**DOCUMENT SECTION**

As I go up the levels and learn more vocabulary, it gets difficult remembering which reading fits where. For instance, person has 3 main different readings and big has 2. When ever a vocab word comes up and has that kanji, I always end up guessing whether its jin, nin or hito. Does any have any tips to overcome this?
The best answer I can give you, is that にん and じん are both on’yomi readings, so they will be tough (experience based) to recall - however, as a general rule, when there are two kanji next to each other, they use the on’yomi readings. ひと is kun’yomi, meaning it will be used when it is the only kanji by itself or is only attached to hiragana alone. (there may be exceptions to this, but again, these are general rules).
Hope this is of some help
Make it a part of the mnemonic, at least that is what mostly works for me. Decide if the person in the story is a ninja (にん ) or if they’re wearing jeans (じん). Works with other tricky pairs too though I can’t think of any others right now.
I’ve seen the explanation about when on’yomi vs kun’yomi are used, but reading through your explanation just now finally made it click. thank you!!

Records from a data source
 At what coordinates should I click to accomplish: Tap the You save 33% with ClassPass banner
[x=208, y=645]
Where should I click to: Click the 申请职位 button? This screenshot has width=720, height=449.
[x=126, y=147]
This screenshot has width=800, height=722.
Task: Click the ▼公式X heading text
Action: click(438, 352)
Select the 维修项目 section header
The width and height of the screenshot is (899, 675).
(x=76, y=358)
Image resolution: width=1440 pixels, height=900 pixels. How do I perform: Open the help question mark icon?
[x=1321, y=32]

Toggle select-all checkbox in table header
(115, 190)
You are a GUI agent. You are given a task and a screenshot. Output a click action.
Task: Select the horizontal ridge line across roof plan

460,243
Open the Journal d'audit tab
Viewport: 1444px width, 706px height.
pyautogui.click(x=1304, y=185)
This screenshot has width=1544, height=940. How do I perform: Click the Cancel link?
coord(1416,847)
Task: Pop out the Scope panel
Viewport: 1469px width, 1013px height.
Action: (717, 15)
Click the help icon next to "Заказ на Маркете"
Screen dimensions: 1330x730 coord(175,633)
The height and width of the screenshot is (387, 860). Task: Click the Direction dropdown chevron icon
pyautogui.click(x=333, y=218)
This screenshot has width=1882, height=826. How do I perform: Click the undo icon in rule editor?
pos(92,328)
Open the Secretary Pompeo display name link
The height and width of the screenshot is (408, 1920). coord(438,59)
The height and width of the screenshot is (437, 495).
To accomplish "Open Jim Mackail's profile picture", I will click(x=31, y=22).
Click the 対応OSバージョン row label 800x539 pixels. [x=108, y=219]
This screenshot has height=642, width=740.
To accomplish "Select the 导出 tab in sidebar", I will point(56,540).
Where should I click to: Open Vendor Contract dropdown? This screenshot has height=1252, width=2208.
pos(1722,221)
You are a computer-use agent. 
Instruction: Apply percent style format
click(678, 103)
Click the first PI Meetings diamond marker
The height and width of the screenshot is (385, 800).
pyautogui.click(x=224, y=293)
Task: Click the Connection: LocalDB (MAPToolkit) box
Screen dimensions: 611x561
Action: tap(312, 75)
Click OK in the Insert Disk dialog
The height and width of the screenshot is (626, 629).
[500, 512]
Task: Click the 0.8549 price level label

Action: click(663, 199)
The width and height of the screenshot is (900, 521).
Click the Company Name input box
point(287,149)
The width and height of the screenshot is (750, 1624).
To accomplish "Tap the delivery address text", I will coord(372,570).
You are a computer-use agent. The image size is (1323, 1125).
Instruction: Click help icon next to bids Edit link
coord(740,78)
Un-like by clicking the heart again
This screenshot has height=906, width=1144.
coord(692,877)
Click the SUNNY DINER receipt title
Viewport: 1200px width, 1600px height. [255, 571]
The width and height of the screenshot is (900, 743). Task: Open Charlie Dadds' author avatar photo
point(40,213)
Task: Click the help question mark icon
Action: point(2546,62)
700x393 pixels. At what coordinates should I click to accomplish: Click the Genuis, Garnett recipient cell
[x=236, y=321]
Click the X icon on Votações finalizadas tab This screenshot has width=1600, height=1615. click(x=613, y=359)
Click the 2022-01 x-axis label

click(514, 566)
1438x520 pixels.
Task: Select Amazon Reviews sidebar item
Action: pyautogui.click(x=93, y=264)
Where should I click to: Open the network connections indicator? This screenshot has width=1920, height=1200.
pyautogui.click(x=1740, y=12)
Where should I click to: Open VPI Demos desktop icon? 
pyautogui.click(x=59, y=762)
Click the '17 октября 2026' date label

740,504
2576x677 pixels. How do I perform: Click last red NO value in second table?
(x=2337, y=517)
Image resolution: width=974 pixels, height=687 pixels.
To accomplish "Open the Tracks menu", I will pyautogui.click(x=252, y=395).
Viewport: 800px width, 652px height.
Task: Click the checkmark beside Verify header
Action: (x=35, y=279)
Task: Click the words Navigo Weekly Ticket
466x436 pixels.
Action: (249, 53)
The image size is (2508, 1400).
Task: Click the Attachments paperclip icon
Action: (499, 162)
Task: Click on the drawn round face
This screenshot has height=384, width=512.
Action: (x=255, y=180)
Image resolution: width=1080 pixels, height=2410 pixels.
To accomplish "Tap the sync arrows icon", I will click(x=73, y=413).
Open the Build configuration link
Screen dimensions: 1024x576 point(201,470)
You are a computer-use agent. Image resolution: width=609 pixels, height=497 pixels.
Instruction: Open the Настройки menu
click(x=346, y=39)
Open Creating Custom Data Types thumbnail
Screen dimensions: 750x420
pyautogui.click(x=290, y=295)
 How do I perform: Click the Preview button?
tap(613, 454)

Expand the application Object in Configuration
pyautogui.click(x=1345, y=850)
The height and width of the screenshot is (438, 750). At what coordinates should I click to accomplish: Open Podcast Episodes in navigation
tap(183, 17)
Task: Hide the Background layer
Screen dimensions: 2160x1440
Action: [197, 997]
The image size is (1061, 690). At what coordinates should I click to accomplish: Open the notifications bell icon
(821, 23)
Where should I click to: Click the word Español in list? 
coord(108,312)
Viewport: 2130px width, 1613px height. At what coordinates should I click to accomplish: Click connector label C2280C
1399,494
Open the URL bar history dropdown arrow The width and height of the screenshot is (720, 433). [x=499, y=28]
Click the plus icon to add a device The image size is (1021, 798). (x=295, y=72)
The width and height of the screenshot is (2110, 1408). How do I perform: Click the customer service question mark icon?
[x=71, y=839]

**SHORT PROBLEM 1**
List every distinct reading that the kanji discussion writes in Japanese hiragana.
**SHORT PROBLEM 2**
Rewrite the paragraph of the kanji discussion that begins "The best answer I can give you" as a short bulleted list that keeps its main facts.
None of the entries are needed for the tasks.

**OUTPUT 1**
にん, じん, ひと

**OUTPUT 2**
- にん and じん are both on'yomi readings, so recalling them can be hard and comes with experience.
- As a general rule, when two kanji stand next to each other, they use on'yomi readings.
- ひと is a kun'yomi reading, used when the kanji stands alone or is attached only to hiragana.
- There may be exceptions, since these are general rules.